Get Started on Apache PySpark (Part 1)
What is and Why using Apache Spark?
Before knowing this you need to know how normally data are flowed from storage to CPU.
Firstly, data are stored in hard disk and it will be loaded to RAM which is an extremely slow process. Then the data will be loaded to Cache and then to registers. Finally the computation will be done in ALU.
Since reading data from hard disk is slow. How about we directly read data from RAM? But remember, size of RAM is much smaller than the size of hard disk, when the size of the data file is larger than size of RAM, our system will crashed! How about use parallelisation which our data is distributed across multiple systems? Previously we have Hadoop ecosystem to handle such distributed systems which consists of storage unit (HDFS), parallel compute engine (MapReduce) and resources manager (YARN). A Hadoop cluster has master/slave architecture which resource manager is ran on the master node and computations are run in parallel on slave nodes.
Illustration of Hadoop cluster (https://www.kdnuggets.com/2017/05/hdfs-hbase-need-know.html)
People commonly has a misunderstanding that Apache Spark is used to replace Hadoop. But in fact, it is developed to replace MapReduce. Thus it is not a valid comparison when we make comparison between Hadoop and Spark. For the storage, we can still use HDFS or Amazon s3. And we also have many choices for resource manager like YARN or Spark internal manager.
So how Apache Spark solve the loading speed issue? Spark can directly perform operations and computations on the data stored at RAM and then send the results back to hard disk. However, for Hadoop cluster, the data is stored on hard disk and need to be retrieved from hard disk when required for processing. Moreover, the data read from hard disk is the complete dataset which is normally more than what we need. This makes MapReduced 100x slower than Spark.
Comparison between Spark and MapReduce (https://platzi.com/clases/2045-spark-2020/31905-introduccion-a-apache-spark)

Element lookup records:
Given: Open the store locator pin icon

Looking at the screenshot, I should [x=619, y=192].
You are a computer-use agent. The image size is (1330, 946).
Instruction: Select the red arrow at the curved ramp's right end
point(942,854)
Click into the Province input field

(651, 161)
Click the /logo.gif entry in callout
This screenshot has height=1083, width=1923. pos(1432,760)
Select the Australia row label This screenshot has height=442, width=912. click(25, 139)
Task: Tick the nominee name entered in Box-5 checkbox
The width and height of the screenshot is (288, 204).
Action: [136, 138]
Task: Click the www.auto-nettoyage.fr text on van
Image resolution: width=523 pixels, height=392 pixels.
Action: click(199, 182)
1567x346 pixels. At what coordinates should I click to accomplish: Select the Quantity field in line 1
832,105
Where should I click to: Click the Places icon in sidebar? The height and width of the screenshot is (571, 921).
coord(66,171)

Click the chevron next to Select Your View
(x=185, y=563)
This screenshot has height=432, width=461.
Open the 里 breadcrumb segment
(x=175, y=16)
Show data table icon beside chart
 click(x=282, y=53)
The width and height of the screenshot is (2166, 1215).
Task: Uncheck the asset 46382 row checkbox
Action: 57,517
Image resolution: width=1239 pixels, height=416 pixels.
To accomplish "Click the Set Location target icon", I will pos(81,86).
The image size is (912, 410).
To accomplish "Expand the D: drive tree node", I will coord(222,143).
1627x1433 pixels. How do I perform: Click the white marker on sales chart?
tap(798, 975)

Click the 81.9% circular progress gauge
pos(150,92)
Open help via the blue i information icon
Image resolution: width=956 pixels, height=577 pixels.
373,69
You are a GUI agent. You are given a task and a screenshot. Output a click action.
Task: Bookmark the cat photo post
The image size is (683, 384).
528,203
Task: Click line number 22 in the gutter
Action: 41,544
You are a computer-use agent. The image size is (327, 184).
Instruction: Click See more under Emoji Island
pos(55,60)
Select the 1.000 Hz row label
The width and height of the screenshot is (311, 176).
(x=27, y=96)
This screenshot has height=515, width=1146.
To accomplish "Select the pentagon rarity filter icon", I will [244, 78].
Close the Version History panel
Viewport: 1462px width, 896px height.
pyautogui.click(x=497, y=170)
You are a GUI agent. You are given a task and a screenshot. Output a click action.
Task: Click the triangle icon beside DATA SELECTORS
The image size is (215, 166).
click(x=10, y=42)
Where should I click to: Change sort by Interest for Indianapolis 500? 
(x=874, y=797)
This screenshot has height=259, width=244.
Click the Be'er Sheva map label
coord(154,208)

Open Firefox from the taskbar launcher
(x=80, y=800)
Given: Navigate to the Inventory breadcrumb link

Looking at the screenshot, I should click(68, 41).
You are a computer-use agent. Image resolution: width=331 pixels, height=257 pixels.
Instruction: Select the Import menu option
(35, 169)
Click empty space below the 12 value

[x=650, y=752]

**Given task 1**
In the PySpark introduction, swap "hard disk" for "HDD" and give the passage between "So how Apache" and "slower than Spark.", inclusive.
**Given task 2**
From the rows, extract every line between the lines holding "Click the chevron next to Select Your View" and "I will pos(81,86).", inclusive.
The PySpark introduction and the rows were taken from unrelated sources.

**Full solution 1**
So how Apache Spark solve the loading speed issue? Spark can directly perform operations and computations on the data stored at RAM and then send the results back to HDD. However, for Hadoop cluster, the data is stored on HDD and need to be retrieved from HDD when required for processing. Moreover, the data read from HDD is the complete dataset which is normally more than what we need. This makes MapReduced 100x slower than Spark.

**Full solution 2**
Click the chevron next to Select Your View
(x=185, y=563)
This screenshot has height=432, width=461.
Open the 里 breadcrumb segment
(x=175, y=16)
Show data table icon beside chart
 click(x=282, y=53)
The width and height of the screenshot is (2166, 1215).
Task: Uncheck the asset 46382 row checkbox
Action: 57,517
Image resolution: width=1239 pixels, height=416 pixels.
To accomplish "Click the Set Location target icon", I will pos(81,86).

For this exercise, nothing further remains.